Closely following the Winter Olympics, the 2014 Paralympic Games begin Friday, also in Sochi, Russia, and just like at the Olympics, the University of Denver will be well represented.
Two alpine skiers, alumna Allison Jones (BSME ’07) and current student Jamie Stanton, are among the 80-person American team that comprises the largest delegation at the Paralympics. Kurt Smitz, former alpine coach and director of skiing operations at DU, also will be on hand assisting Team Iceland.
“It really is an honor to represent the University of Denver and Team USA in Sochi,” Stanton says. “The last few years have been a lot of training and a lot of hard work, but it’s finally paid off. I’m excited to get there and see what I’m able to do with my skiing. When I’m at the top, in the starting gate, I can take a moment to myself and say, ‘OK, I made it. I was meant to be here, and now let’s go do what I was meant to do.’”
Stanton, a sophomore studying finance, was a right leg amputee at just 6 months old and is one of the United States’ strongest hopefuls as arguably its best standing adaptive ski racer.
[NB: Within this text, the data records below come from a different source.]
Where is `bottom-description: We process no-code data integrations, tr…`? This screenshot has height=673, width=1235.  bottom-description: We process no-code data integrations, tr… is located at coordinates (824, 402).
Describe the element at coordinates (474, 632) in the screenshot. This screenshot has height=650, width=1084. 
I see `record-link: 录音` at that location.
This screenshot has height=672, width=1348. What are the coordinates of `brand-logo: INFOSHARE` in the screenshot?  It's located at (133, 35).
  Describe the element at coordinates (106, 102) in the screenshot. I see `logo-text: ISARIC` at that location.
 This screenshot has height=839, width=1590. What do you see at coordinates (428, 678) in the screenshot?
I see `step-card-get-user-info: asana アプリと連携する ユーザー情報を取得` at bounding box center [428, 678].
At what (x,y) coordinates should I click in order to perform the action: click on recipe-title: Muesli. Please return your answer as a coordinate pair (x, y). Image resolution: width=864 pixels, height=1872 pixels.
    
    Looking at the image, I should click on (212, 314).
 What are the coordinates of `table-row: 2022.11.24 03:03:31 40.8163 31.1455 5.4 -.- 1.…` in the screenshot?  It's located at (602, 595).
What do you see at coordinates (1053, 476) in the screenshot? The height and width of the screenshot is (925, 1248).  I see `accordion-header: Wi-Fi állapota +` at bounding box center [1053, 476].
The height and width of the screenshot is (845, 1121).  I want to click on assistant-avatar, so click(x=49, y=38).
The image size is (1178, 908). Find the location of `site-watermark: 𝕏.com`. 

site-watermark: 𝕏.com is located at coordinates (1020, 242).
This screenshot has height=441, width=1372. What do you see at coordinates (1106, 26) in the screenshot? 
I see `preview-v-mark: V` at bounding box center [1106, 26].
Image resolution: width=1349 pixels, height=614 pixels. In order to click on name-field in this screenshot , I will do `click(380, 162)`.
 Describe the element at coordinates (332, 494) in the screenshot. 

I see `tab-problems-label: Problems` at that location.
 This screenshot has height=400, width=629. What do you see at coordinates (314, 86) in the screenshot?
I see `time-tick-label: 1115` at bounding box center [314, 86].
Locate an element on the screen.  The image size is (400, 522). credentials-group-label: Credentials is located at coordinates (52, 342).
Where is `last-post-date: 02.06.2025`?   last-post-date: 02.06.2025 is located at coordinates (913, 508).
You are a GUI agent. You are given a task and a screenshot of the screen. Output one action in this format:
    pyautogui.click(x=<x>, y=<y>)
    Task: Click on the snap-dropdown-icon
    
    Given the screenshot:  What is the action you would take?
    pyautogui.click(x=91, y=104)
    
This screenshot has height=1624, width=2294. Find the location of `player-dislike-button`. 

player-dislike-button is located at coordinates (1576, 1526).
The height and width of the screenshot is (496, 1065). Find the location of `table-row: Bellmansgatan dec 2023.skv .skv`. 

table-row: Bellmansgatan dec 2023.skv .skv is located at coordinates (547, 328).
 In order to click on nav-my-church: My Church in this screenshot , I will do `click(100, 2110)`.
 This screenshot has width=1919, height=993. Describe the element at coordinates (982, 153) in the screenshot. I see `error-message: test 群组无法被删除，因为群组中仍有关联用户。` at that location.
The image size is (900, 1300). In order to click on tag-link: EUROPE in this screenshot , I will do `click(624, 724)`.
He is the sixth recipient of DU’s Willy Schaeffler Scholarship, which provides a full ride for five years to a disabled athlete. The funds allow him to attend school during the fall and spring quarters and take the winter off to train and compete.
“It was a huge opportunity,” he says. “I had no idea how I was going to be able to do skiing and do school at the same time, and when the scholarship came along, it was the perfect fit for me.”
Jones, a seven-time medalist and seven-time Paralympian, is one of Team USA’s veterans, having been a member of each team since 2002, skiing in the winter and competing in cycling at the summer event. She was born without a right femur and was the fourth recipient of the Schaeffler Scholarship.
“She’s been a great mentor,” Stanton says. “She’s been so helpful with everything from the little things when we’re on the road to big things she’s noticed in my skiing that help me perform at the next level. She’s always like, ‘Do your school stuff first, and then, once you’ve got that sorted out, come ski.’ I think that’s some of the biggest advice she’s given me. School has always been incredibly important to me, but so is my skiing. I take them both very seriously; I know she did as well.”
Stanton says that although he already knows many of the skiers, what he’s most looking forward to in Sochi is getting to meet the other American Paralympians.
“I don’t know them personally,” he says, “and it would be cool to just sit down, have lunch or dinner with them, and get a better feel for who they are. I’m sure they have the same outlook on life as all of us skiers.
“I feel as if a lot of the members on the ski team, we have the same attitude: We don’t consider ourselves disabled. The stuff that we do and the places that we go and the things that we do in those places with our skiing, it’s right up there with the able-bodied World Cup guys and all that. I think it’s a blessing that we’re able to do what we do, and how we do it is absolutely phenomenal.”